4. Pourquoi les données seules ne suffisent pas – et pourquoi nous avons créé AER
C’est exactement cette combinaison – données à haute vélocité et récits à forte charge émotionnelle – qui m’a conduit à lancer l’American Emigration Revue (AER). Nos données montraient le changement bien avant que le New York Times ne le relève en septembre 2024, dans leur article désormais célèbre « Les électeurs américains quittant la politique américaine ». Mais les médias traditionnels ne pouvaient pas relier les points comme nous le pouvions.
Grâce à AER, nous construisons un cadre pour faire exactement cela – pour faire le pont entre les données brutes, la politique internationale et les récits de migration. Nous collectons des statistiques auprès des ministères étrangers, suivons la presse dans plusieurs langues et les alignons avec l’analyse des sentiments que nous avons développée à travers notre système de test d’éligibilité.
Là où d’autres voient des anecdotes, nous voyons des indicateurs. Là où d’autres voient des coups de chance, nous voyons des signaux d’une tendance générationnelle.
5. Ce n’est pas une fuite des cerveaux – c’est un réalignement identitaire
Nos profils de clients incluent des personnes à haute valeur nette, mais aussi des enseignants, des travailleurs de la tech, des artistes et des parents célibataires. Ils ne « quittent » pas toujours définitivement les États-Unis. Beaucoup se positionnent – en se créant des options.

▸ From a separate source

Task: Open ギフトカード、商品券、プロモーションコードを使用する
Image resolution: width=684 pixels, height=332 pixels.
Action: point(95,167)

Nous avons suivi des tendances comme :
- Une multiplication par 3 des demandes provenant des États pivots après l’élection.
- Une croissance significative des demandeurs de moins de 40 ans, en particulier dans les domaines favorables au travail à distance.
- Une augmentation des clients poursuivant non seulement la résidence luxembourgeoise, mais aussi la résidence portugaise, les visas long séjour français, et même les visas culturels japonais – souvent après avoir commencé par le Luxembourg comme point d’ancrage juridique.
Le profil s’élargit. L’infrastructure de l’identité américaine devient transnationale par conception.
6. Où tout cela mène
Nous opérons maintenant à un point de convergence :
- La réclamation historique de la citoyenneté par l’ascendance.
- La modélisation quantitative des motivations et des comportements d’émigration.
- Un recadrage culturel de ce que signifie être Américain dans un monde instable.
C’est là que je me suis retrouvé – non seulement comme prestataire de services, mais aussi comme chercheur, analyste et interprète d’une histoire de migration qui est encore en train de se dérouler.
Les chiffres continueront d’augmenter. Les motivations continueront d’évoluer. Mais ce qui reste constant, c’est notre objectif : apporter de la clarté en période de mouvement, relier les histoires aux systèmes et présenter l’état d’esprit de l’exode américain comme un phénomène social réel et observable – pas une curiosité.